Tsavo Lions

    I've finally returned from the most recent meeting of the American Society of Mammalogists in New Hampshire.  Most of what I was interested in were the nuances of mice and gophers and so forth.  Too boring for most to even contemplate.

    The other thing that I'm sure would have drawn Artemisians like flies to a lion kill was a paper on the condition of maneating lions from Tsavo, particularly the noted two killers of the turn of the century (1898-99) and a third from Mfuwe in 1991.

    Bruce Patterson of the Chicago Natural History Museam (keepers of the Tsavo maneaters) inspected these skulls and gave a paper just for fun.  Bruce is really a phylogeographer/systematist and a good one at that.   The title of his talk was "The smoking gum:  morphological corollaries of man-eating in some African lions (Panthera leo)".

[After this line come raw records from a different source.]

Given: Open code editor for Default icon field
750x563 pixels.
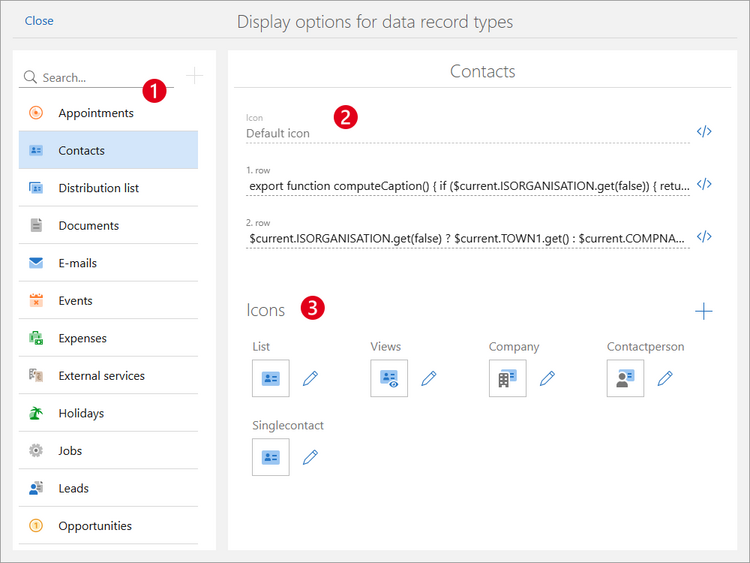Looking at the screenshot, I should (x=704, y=132).
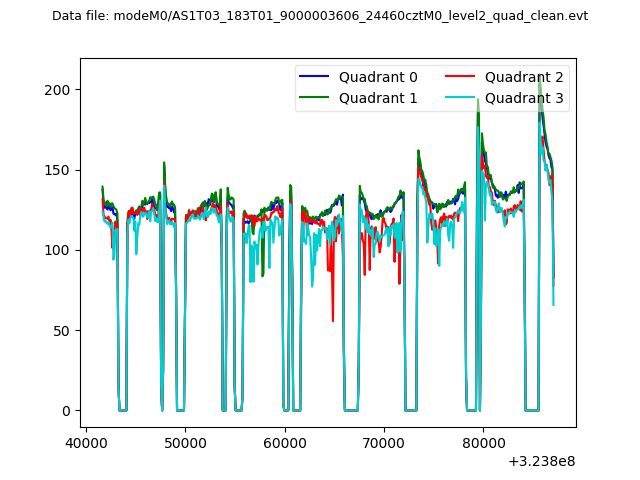Image resolution: width=640 pixels, height=480 pixels.
Task: Select the "Quadrant 0" legend label
Action: pyautogui.click(x=378, y=77)
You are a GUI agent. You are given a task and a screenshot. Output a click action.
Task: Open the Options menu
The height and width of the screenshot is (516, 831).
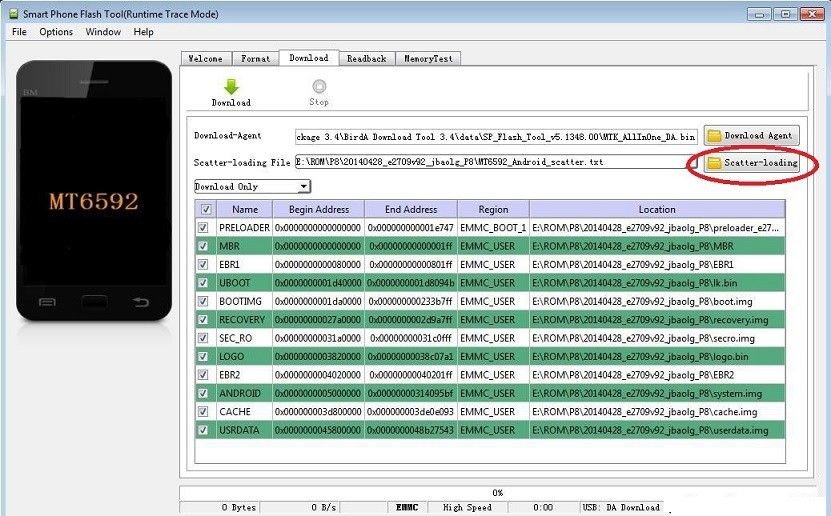point(56,32)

    As it turns out, all three were well nourished (not starving lions by any means)

    The first lion that was shot as a man-killer in Tsavo was a male of course.  From his abstract, the "lower right canine tooth was broken and decayed, with significant pulp exposure.  The condition was chronic, as indicated by loss of the adjacent incisors and filling of their alveoli by spongy bone, as well as remodeling of the mandible on the ventral aspect of the canine's root.  It would have greatly weakened the force of the "killing grip" lions use to asphyxiate their prey."

    The second man-eater from Tsavo "had a fractured left carnassial, missing a portion of the crown of P4.  The pulp cavity of this tooth was exposed in two places and the damaged facet was extensively worn.  This injury would have been painful, but less incapacitating than that of the first man-eater.

    "The Mfuwe lion had an open fistulous lesion in the ventral surface of the right mandibular ramus that would have periodically drained, either externally or into the buccal cavity.  Corresponding damage to the opposite (left) glenoid fossa is consistent with trauma inflicted by a massive shock, such as the kick of a large ungulate.  This injury would not have precluded normal predatory behavior by the Mfuwe lion.  Although all three man-eaters had dental abnormalities, man-eating in each case probably had multiple causes. "

    Unfortunately, I could not see the presentation, but I know Bruce pretty well, and got to talk to him later.  He told me that basically summed up, that first animal was one hurtin' lion.

    This lion, may have, in turn, taught the other to hunt people.  By Bruce's calculations, these two animals ate something like 25 kilos of humans per day for as long as they were killing folks (about a year or two I think).  For what it is worth, most of the people were killed while sitting, crouched down, or down along the river washing clothes on their knees.

    More interestingly, Bruce told me that some grad student had surveyed a large number of lion skulls in scientific collections for tooth damage.  Apparently, the canines are the most frequently damaged teeth followed by the carnassials.  About 20% (if I recall correctly) had severely broken these teeth.  Thus, he suggests that simply getting busted up, was not adequate to explain man-eating as it should be much more common if this were the case.  He also speculates that areas where civil or other wars are common and corpses not promptly buried are areas where man-eating becomes common.  The connection seems obvious to me.

    Bruce has traveled a lot in Africa and all over the globe - always good for a story or twenty.